Tajani segue Sa’ar fino a un certo punto. Concorda sulla necessità di guardare avanti e di “lavorare per il futuro”. Ammette che ci sono “molte idee”, ma qui si ferma. E ribadisce: “la posizione dell’Italia è molto concreta. Crediamo in una regione con due popoli, due stati”. Al momento però è “impossibile riconoscere” la Palestina, perché per ora “non esiste”. “Per questo occorre guardare avanti”, lavorare per la “futura stabilità della regione”.

Il ministro conferma che non c’è posto per Hamas nella Striscia, mentre il suo omologo dello stato ebraico insiste sul fatto che “Gaza è un esperimento fallito” e “ha certamente fallito sotto il regime di Hamas”. “Gaza nel suo stato attuale non ha futuro. Dobbiamo cercare di trovare una soluzione diversa”, commenta Sa’ar, secondo il quale “gli Usa sono un ottimo candidato per ripristinare la Striscia di Gaza dopo la guerra”.

Quanto al presente, invece, non si può prescindere dall’impegno per l’assistenza umanitaria ai civili palestinesi di Gaza. Sa’ar invita tutti i Paesi che vogliono contribuire a “fare come l’Italia”, che collabora con “associazioni diverse dall’Unrwa”, che “non è parte della soluzione, ma parte del problema”. E anche Tajani su questo punto è molto chiaro, con un messaggio caro al governo di Benjamin Netanyahu. “Abbiamo sospeso i finanziamenti all’Unrwa per il suo coinvolgimento nell’attacco del 7 di ottobre. E condanno fermamente la scelta di utilizzare una sede dell’Unrwa per tenere ostaggi israeliani a Gaza da parte di Hamas”, preside il ministro. “Noi stiamo lavorando in questa fase con un’altra organizzazione della Nazioni Unite, che è il Programma alimentare mondiale, con il quale ci troviamo benissimo”.

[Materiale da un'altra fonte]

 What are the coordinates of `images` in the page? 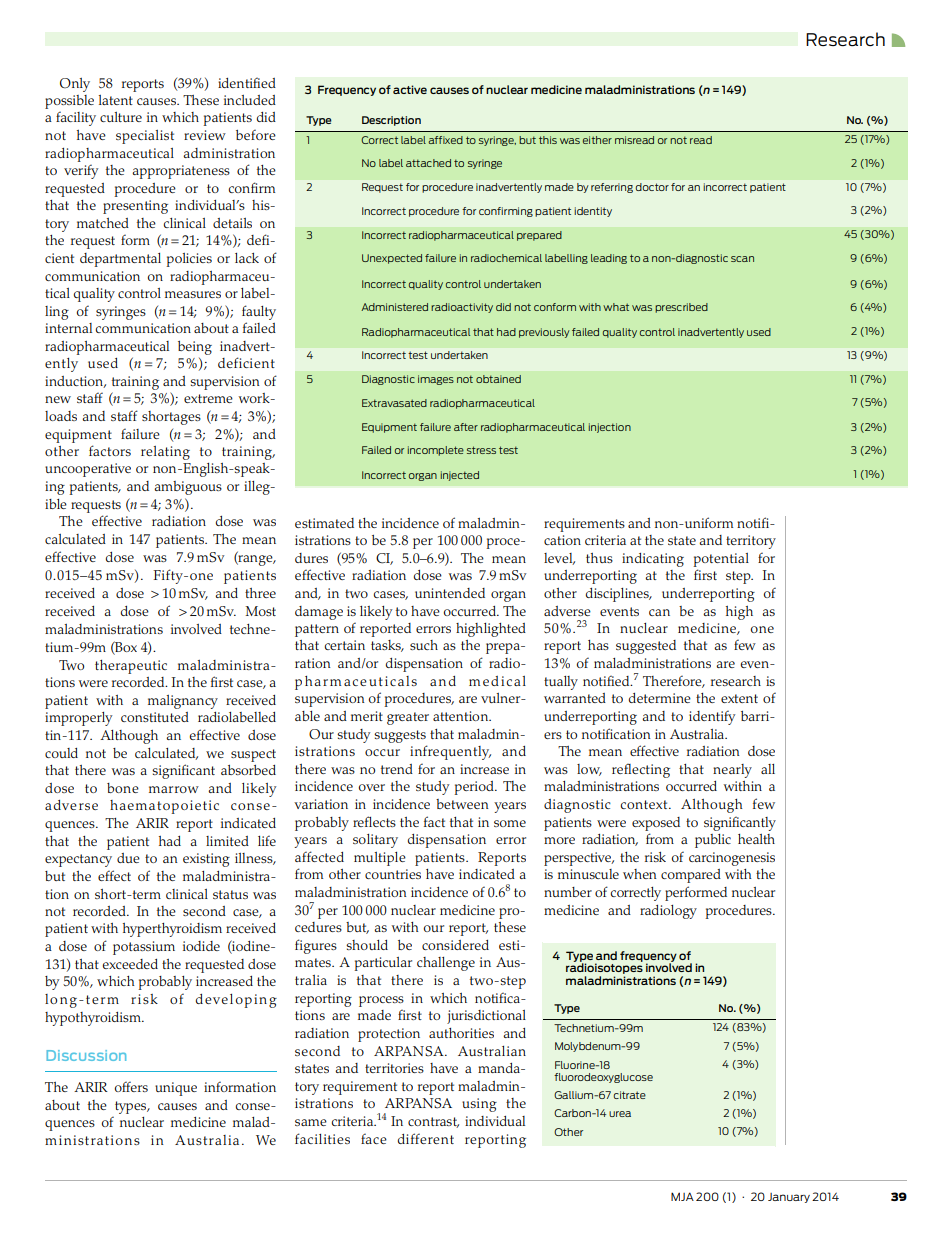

E proprio al Pam Tajani ha consegnato oggi un carico di beni di prima necessità forniti dalla nostra Cooperazione e 15 camion donati per facilitare le operazioni di distribuzione degli aiuti nella Striscia. Il titolare della Farnesina è arrivato con la ministra dell’Università e della ricerca Anna Maria Bernini e il presidente della Regione Piemonte Alberto Cirio. Presente anche una squadra di medici universitari italiani che rimarrà in Palestina per contatti immediati con l’Autorità Palestinese.

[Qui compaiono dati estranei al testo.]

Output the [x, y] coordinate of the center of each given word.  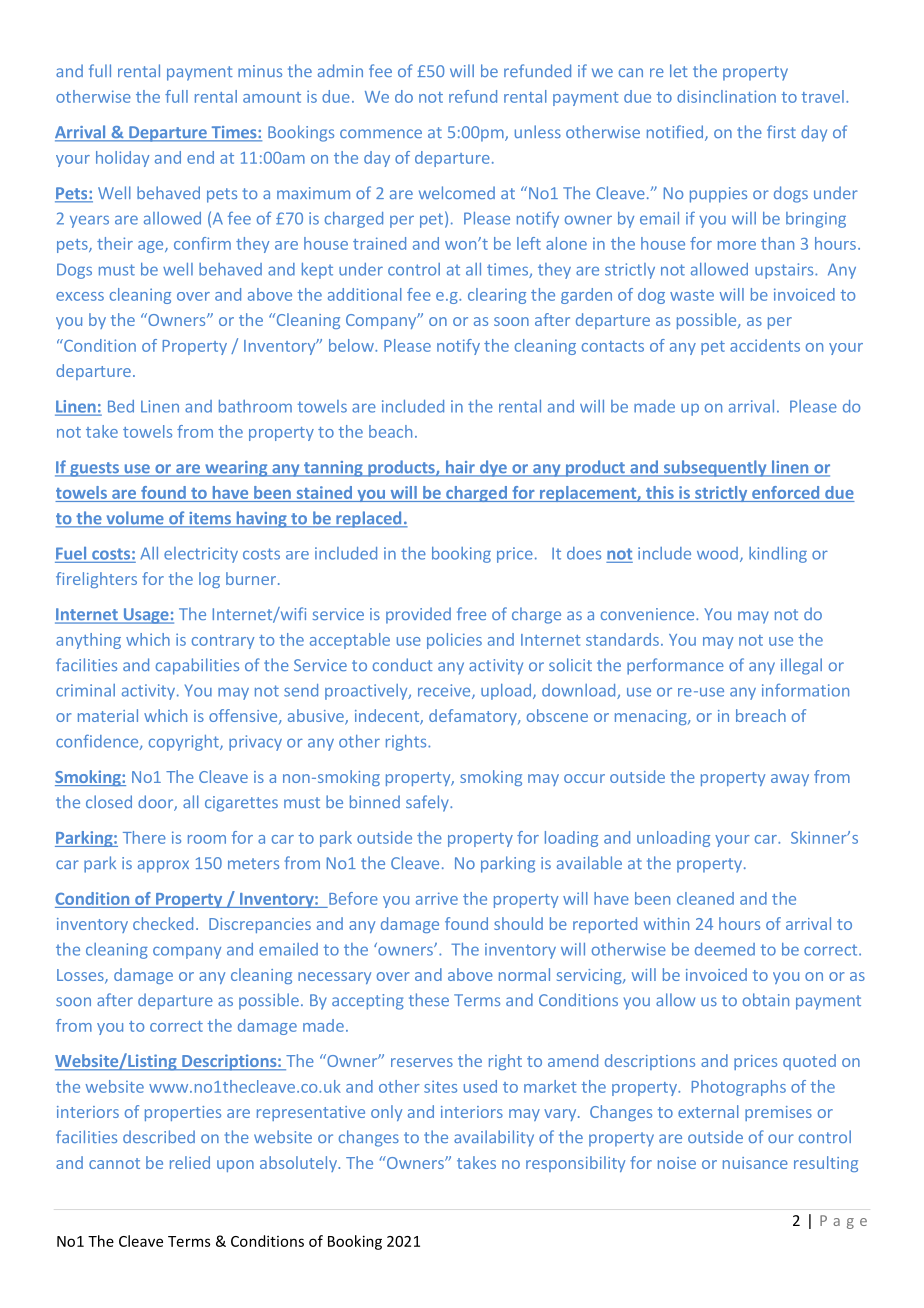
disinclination [726, 96]
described [159, 1136]
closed [109, 801]
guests [94, 469]
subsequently [715, 468]
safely [428, 803]
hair [460, 468]
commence [381, 133]
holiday [122, 159]
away [790, 780]
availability [494, 1138]
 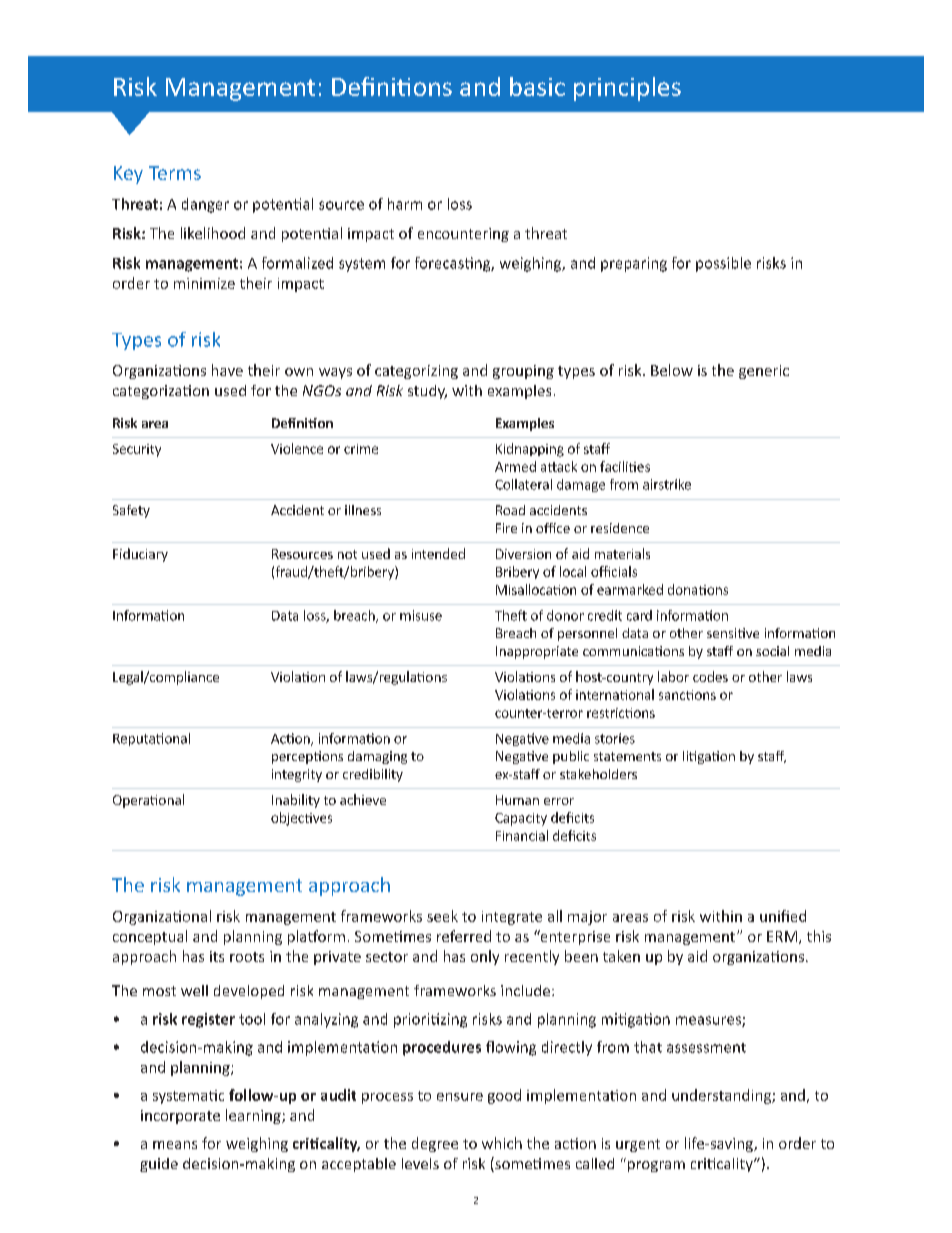 What do you see at coordinates (140, 555) in the image?
I see `Fiduciary` at bounding box center [140, 555].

Per Tajani, “Food for Gaza può diventare un progetto da ribattezzare Italy for Gaza. Non siamo abituati a fare propaganda, siamo abituati ad agire”. Oltre ai mezzi pesanti donati al Pam, gli aiuti comprendono 14,5 tonnellate di beni di prima necessità, tra cui taniche per la distribuzione dell’acqua e beni volti a contrastare l’impatto dell’inverno, come materassi e coperte a media e alta resistenza termica.

Il governo italiano ha anche deciso di ampliare il focus dell’iniziativa Food for Gaza alla ricostruzione della Striscia, a partire dal settore sanitario. A questo proposito, particolare attenzione è stata posta al tema delle evacuazioni mediche di bambini dalla Striscia. L’Italia accoglierà 14 piccoli palestinesi, malati oncologici, con i rispettivi familiari, per un totale di 42 persone, per garantire loro cure adeguate. “L’obiettivo è aumentare ulteriormente il numero di questi bambini”, secondo il ministro.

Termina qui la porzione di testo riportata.